I too agree that the condemnation of current day disc-based games is a little overblown, but it's not hard to understand where the sentiment comes from. Many game companies are fine allowing their customers to do the quality control check in the official release window after pressing it to a disc, which is total BS and sometimes completely tanks the reputation of a new game. Games get released when they aren't sufficiently bug tested or in some cases not completed, and that's become way too normalized. Such an idiotic practice, can you imagine any other industry being so boldly anti-consumer?
What strikes me is that they still put forth the effort to print physical copies of games, but they've been almost completely pushed out of physical retail. Target and Walmart are slowly, but surely fazing out the last dozen or so shelf spaces they still have reserved for games. The GameStop stores I've been to of late have almost nothing in terms of games on their shelves, they intentionally de-emphasized physical games to the point it was difficult to find and even pre-order a lot of releases, which makes no sense for a niche video game store to do. As a result, there's never anyone shopping the games in their stores, and it's a total ghost-town most of the time when I would go. GameStop did this to themselves, as much or more than the industry changes did this to them. Their entire store model was always built off of circulating copies of games into the local markets, and buying and reselling the used ones. They've abandon that. I don't believe any recent leadership at the company has any real strategy for survival, they're just there to bleed the company of any value it has left to line their own pockets and then resign. This is what typically happens to a failing retail establishment.
But I understand bikingjahuty's doomer-ism, we are reaching a point where everything that we as millennials loved about the gaming experience in our younger years, is all but obsolete. We've sacrificed so much reliability and piece of mind, in the pursuit of technological progress. The account-based digital landscape has only atomized the gaming experience for many players, local multi-player has been de-emphasized in favor of online gameplay. Folks don't even care to own the games anymore, if they can get a sub which allows them to play new releases for a limited time. We're told that ownership of software is going away in the near future, that maybe consoles themselves are going away, and it's just going to be an online subscription to PlayStation or Xbox.

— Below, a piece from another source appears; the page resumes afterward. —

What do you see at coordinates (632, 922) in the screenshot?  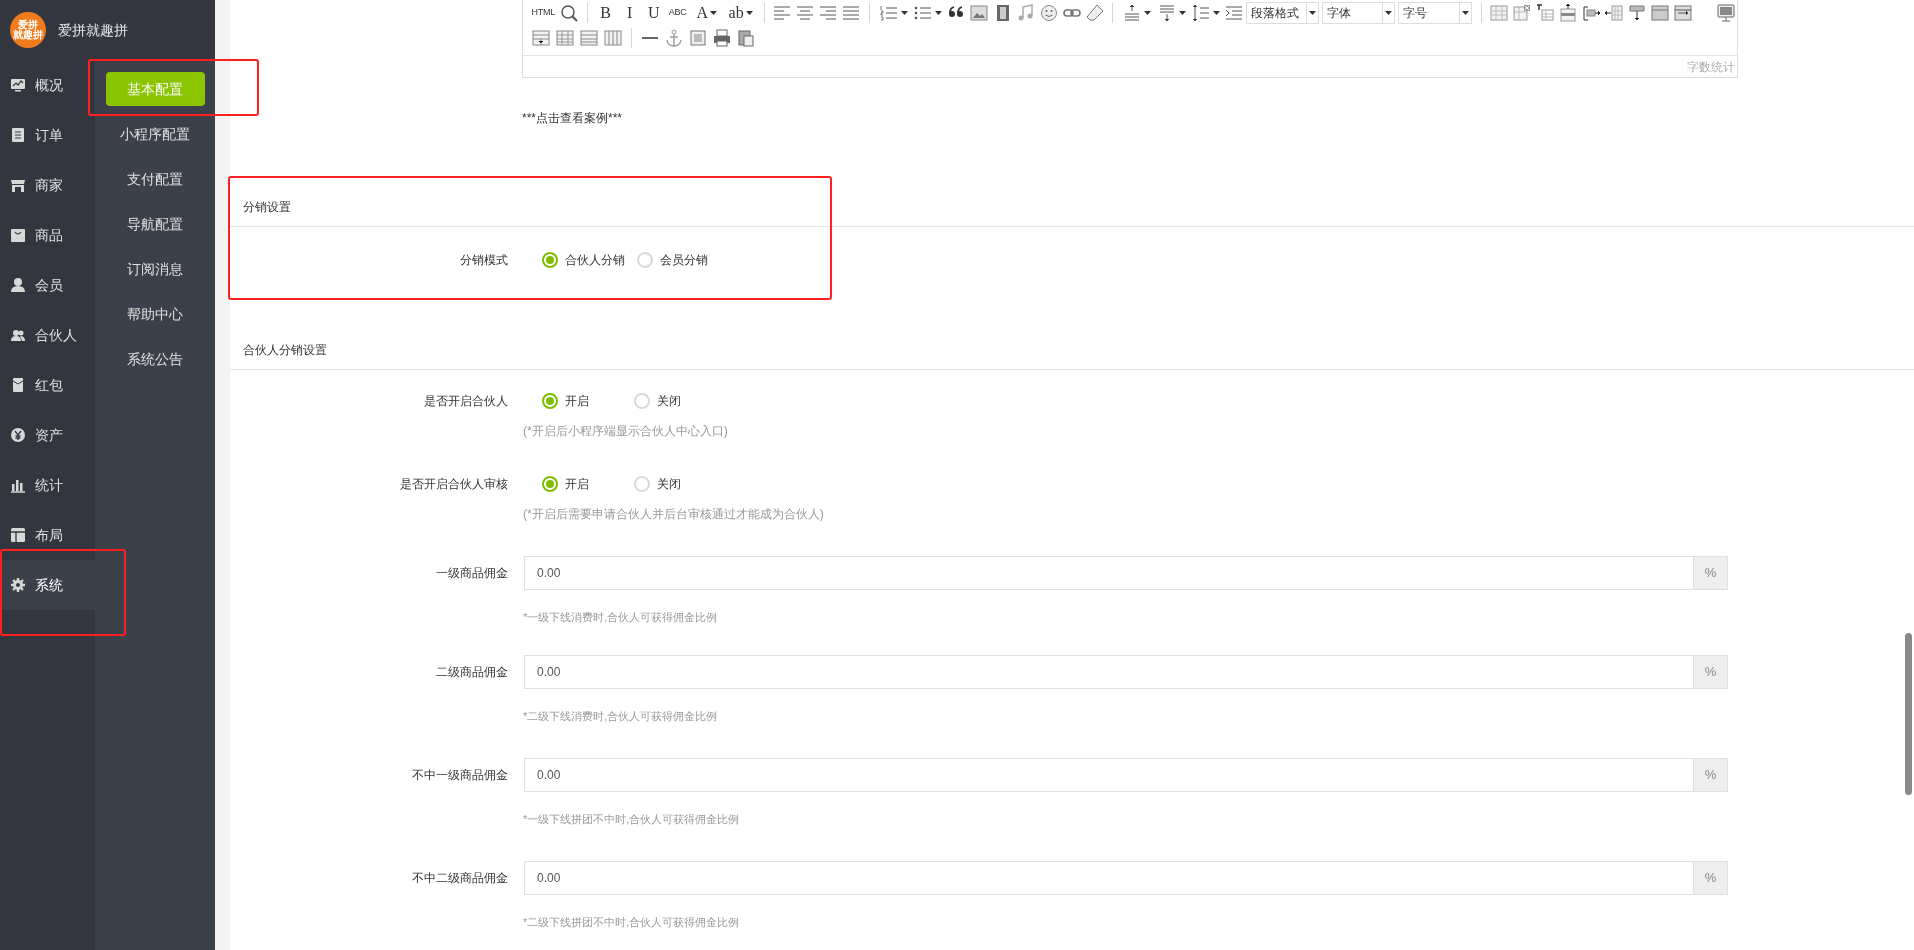 I see `hint-text: *二级下线拼团不中时,合伙人可获得佣金比例` at bounding box center [632, 922].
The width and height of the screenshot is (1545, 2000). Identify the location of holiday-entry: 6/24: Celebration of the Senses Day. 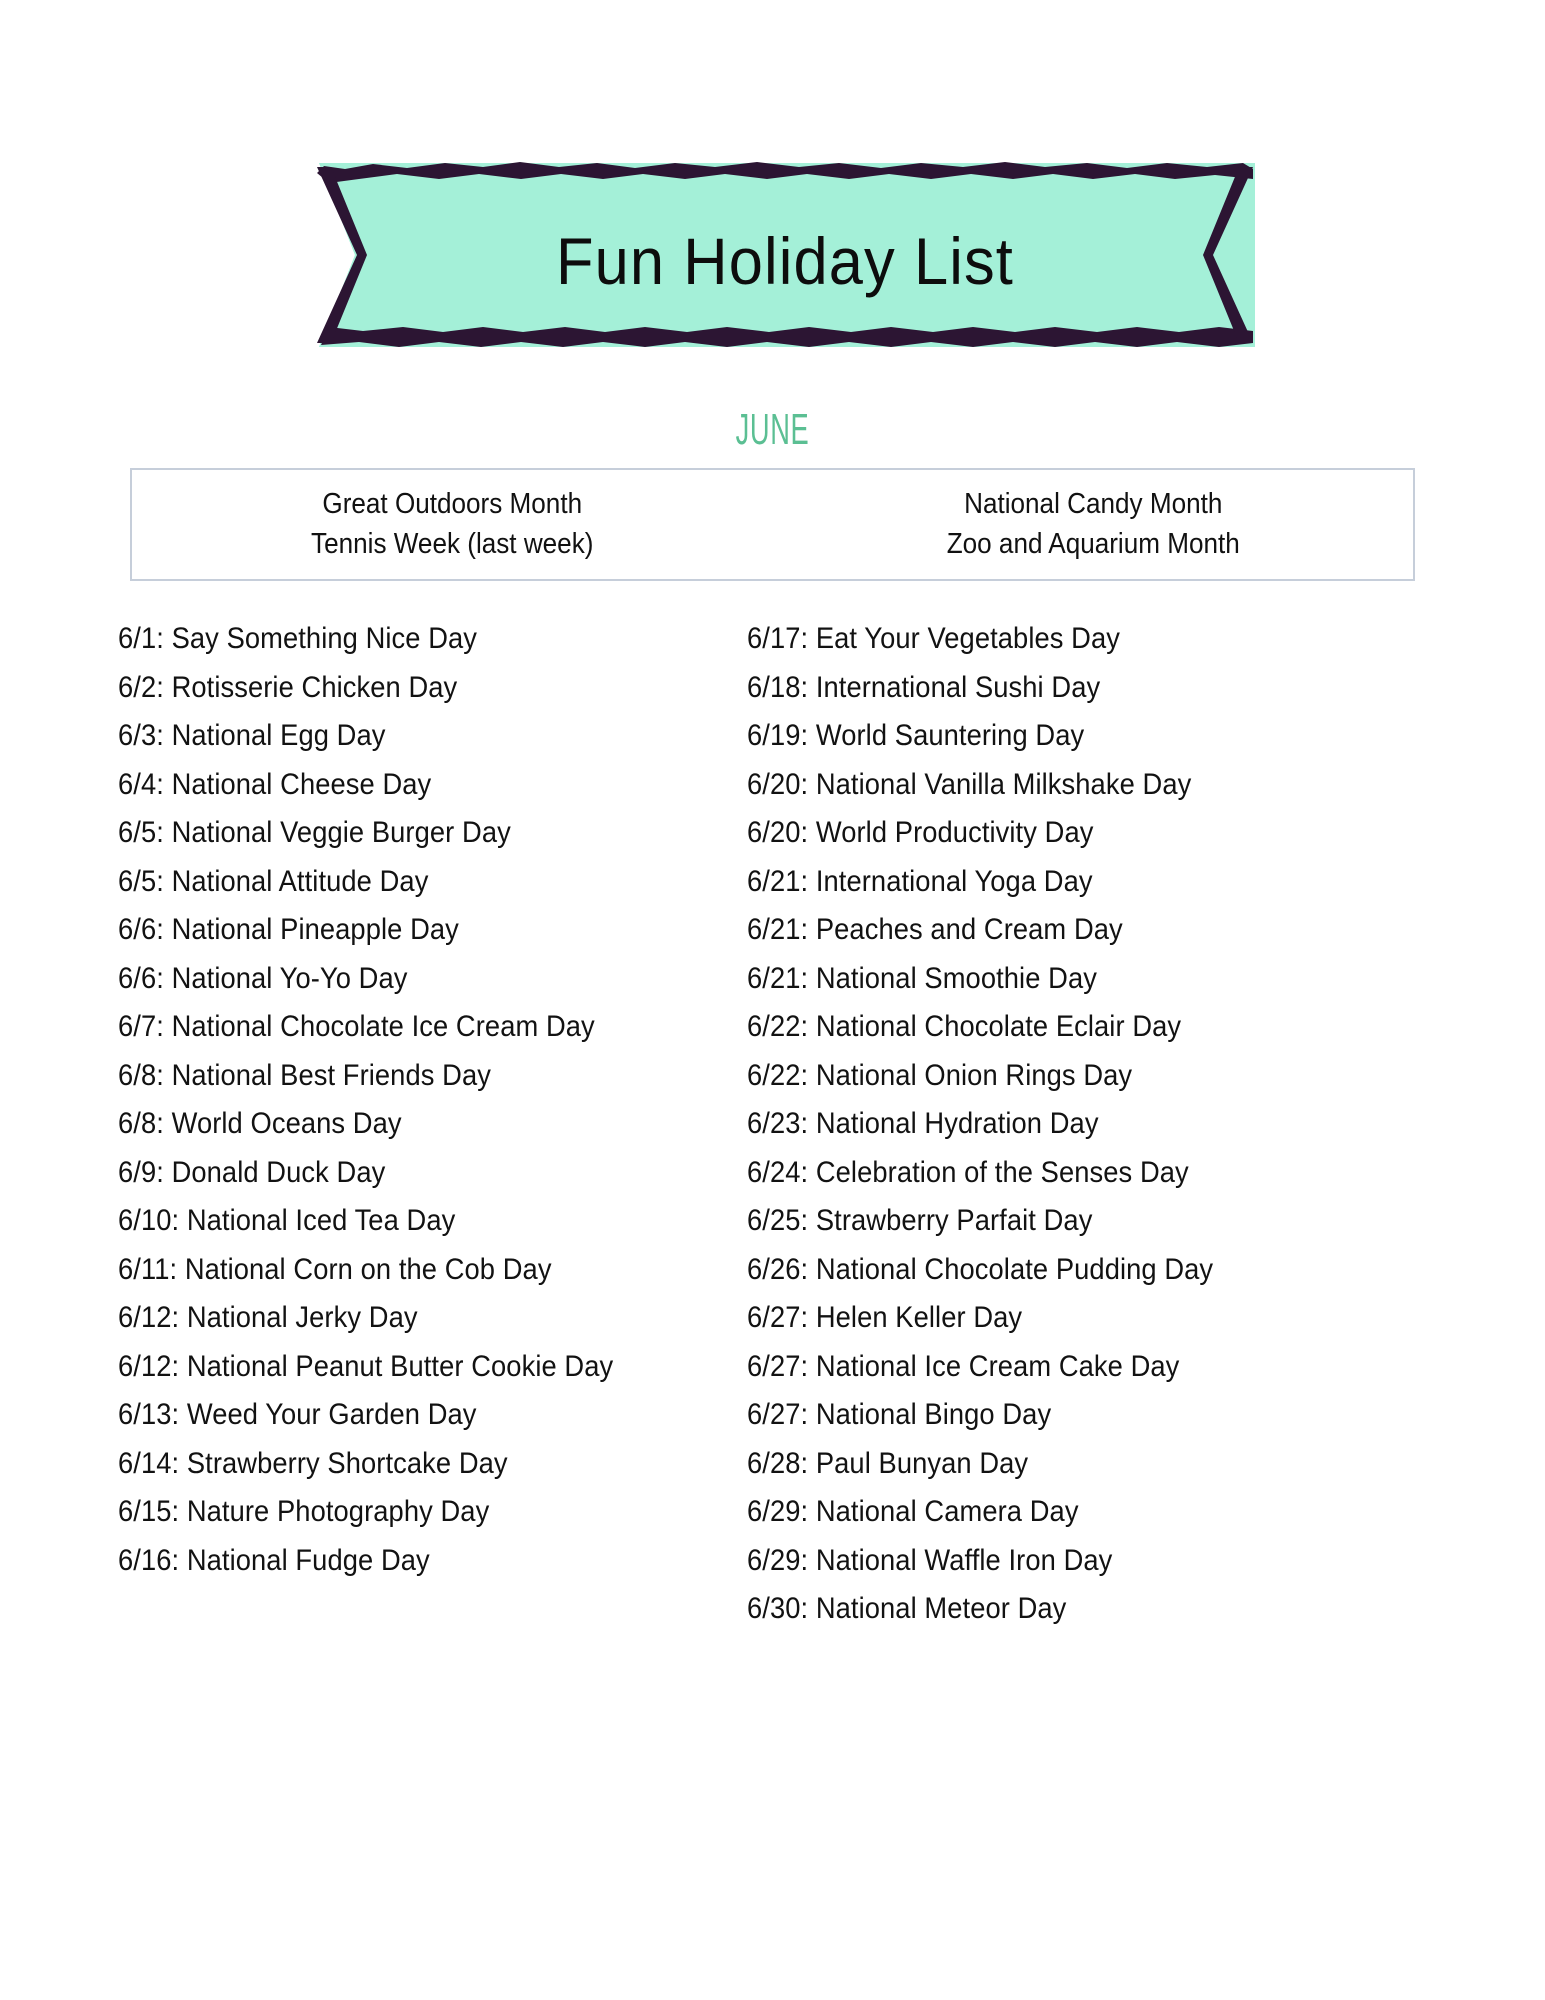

I won't want any part of it, by the time gaming reaches that point. I don't think we're there yet, but the pillars are falling. Game stores are giving up, shutting down, the average consumer has made the switch to the digital marketplace. I agree with biking that gaming in the current era, almost does not resemble gaming even 10 years ago in terms of quality, selection, security of purchases, any sort of hobby aspect we enjoyed. It's become so transformed in favor of big business over the consumer, which is always the story you'd expect in our late-stage economic system. It's designed to do this as a feature, not a bug. Technology is only the accomplice helping to accelerate the enshittification of all things, and the concentration of wealth and power into the hands of the few. As long as we the end users can be convinced that it's being made more "convenient", it's enough that most will abide.
I'd say the best days of gaming are in the rear view. The gaming industry is flirting with apocalypse, and in a lot of ways deserves it.